━━━ Extrait source

Les fossoyeurs font bombance sur notre dos

Si Mathias Enard cible bien les seuls fossoyeurs dans leurs œuvres, il est facile d’en extraire rapidement un parallèle avec le délitement de notre petit monde prétentieux. C’est là tout le luxe de ce gros roman qui remue, revient sur lui-même, interprète, dénoue les énigmes et tente d’ouvrir un autre chemin dans l’embouteillage idéologique actuel qui nous accule à subir sans parvenir à entrevoir le bout du tunnel. Sans doute parce que tout le monde ment, comme le répète inlassablement le docteur House au fil des épisodes, ce qui engendre un climat de défiance et une violence larvée qui ne demande qu’à s’extérioriser.
Mais Mathias Enard est aussi un idéologue, de gauche, qui vit sur un petit nuage et refuse de comprendre sous prétexte que voyager l’amuse, il n’aime pas les gens qui sont restés ancrés dans leurs coutumes, imprégnés de leur terre, leur région, leurs coutumes ; alors il présente l’assimilation comme une forme extrême d’intégration, une fois encore voilà le local prié de s’abaisser à supporter tout ce qui provient de l’immigré et rien à dire sinon on passe pour un facho… Pourtant, à Rome on fait comme les Romains est bien la seule manière d'éviter la fractionnement d'un peuple, d'une nation, comme vient enfin de s'en rendre compte le Président de la République.

La France, en effet, est un ensemble de terroirs, une mosaïque de régions qui se sont assemblées sous une même bannière et sous l'auspice d'une seule religion, quoi qu'il en coûte de la dire, si bien qu'elle a réussi ainsi à s'unir malgré ses petits travers.

━━━━━━
━━━ Extrait de données

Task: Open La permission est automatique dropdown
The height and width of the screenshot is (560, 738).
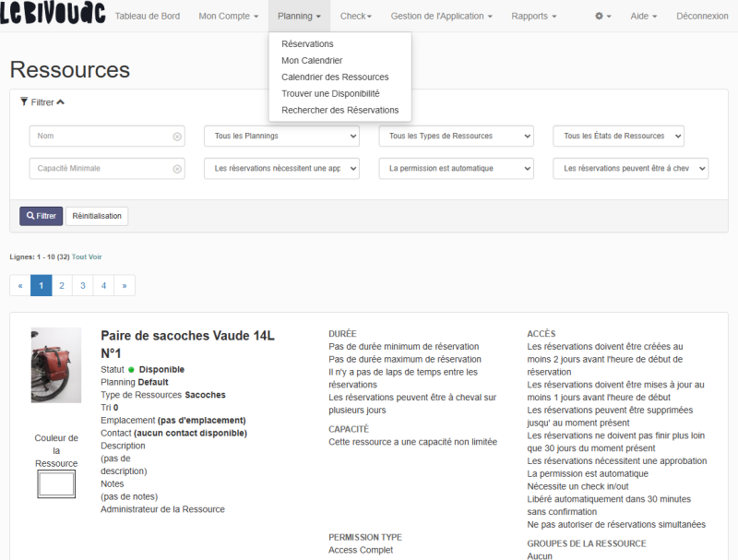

━━━━━━

Consigne ▸
D'après le texte sur le roman de Mathias Enard, qui répète inlassablement que tout le monde ment ?

Réponse ▸
Le docteur House, au fil des épisodes.